According to a story in the Wall Street Journal, the seller of a property that was tied to Sam Bankman-political Fried’s expenditures removed the property off the market as a demonstration of “good faith” after discovering that the property was linked to FTX customer money.

The townhouse, which can be found in the Capitol Hill neighbourhood of Washington, D.C., just a few blocks away from the United States Capitol, is owned by Guarding Against Pandemics, a charitable organisation that was founded by Gabriel Bankman-Fried, the brother of the former CEO of the stock exchange that went bankrupt.

In documents submitted to the court in January by FTX’s new management, the company said that client cash had been improperly used to acquire the property for $3.3 million.

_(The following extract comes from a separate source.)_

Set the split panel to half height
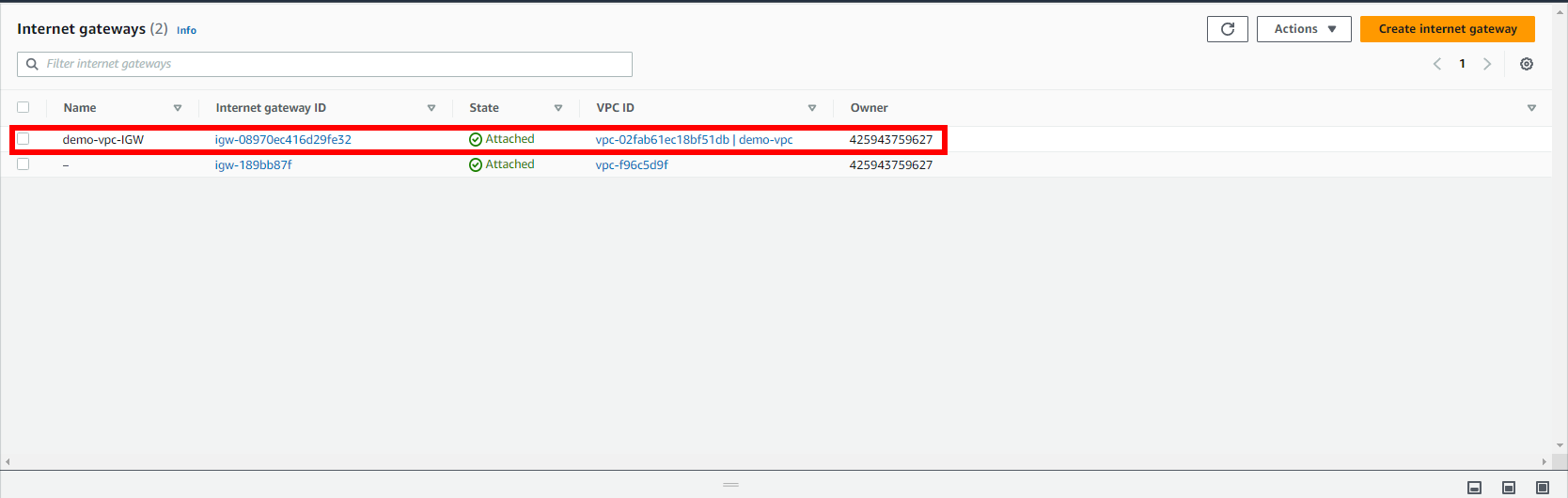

The listing for the property was removed by Guarding Against Pandemics after it was brought to the attention of several media outlets by the real estate agent.

The Wall Street Journal was informed by a spokeswoman for Guarding Against Pandemics that Gabriel is no longer affiliated with the group. The creditors of FTX have only recently sent subpoenas against Bankman-mother, Fried’s Barbara Fried, and Gabriel, alleging that they did not answer to prior information demands and demanding that they provide certain papers.

According to the property records, the charitable organisation attempted to sell the property to lobbyist Mitch Bainwol and his wife, Susan Bainwol, for the same sum that it paid for the property in April of 2022.

The three-story property has a total area of 4,100 square feet, four bedrooms, and was purportedly being used as an office by the group, with workstations being set up in a variety of rooms across the building. The real estate business that was in charge of the listing organised a few open houses; nevertheless, they did not get any bids to buy the property.

Prosecutors in the United States are looking into the contributions that FTX made to various political parties and politicians. With a contribution of $5.2 million, Bankman-Fried ranked as the second-largest “CEO donor” to Joe Biden’s presidential campaign for the year 2020. A few days before the midterm elections in November 2022, he acknowledged to being a “major contributor” to both of Washington’s political parties. These elections were for the House of Representatives and the Senate.

Since the bankruptcy petition was filed on November 11, the new management team of the exchange has been hard at work trying to locate cash with which to repay the exchange’s creditors. Andy Dietderich, an attorney for FTX, said that as of the beginning of the year, the exchange had “recovered $5 billion in cash and liquid cryptocurrency.”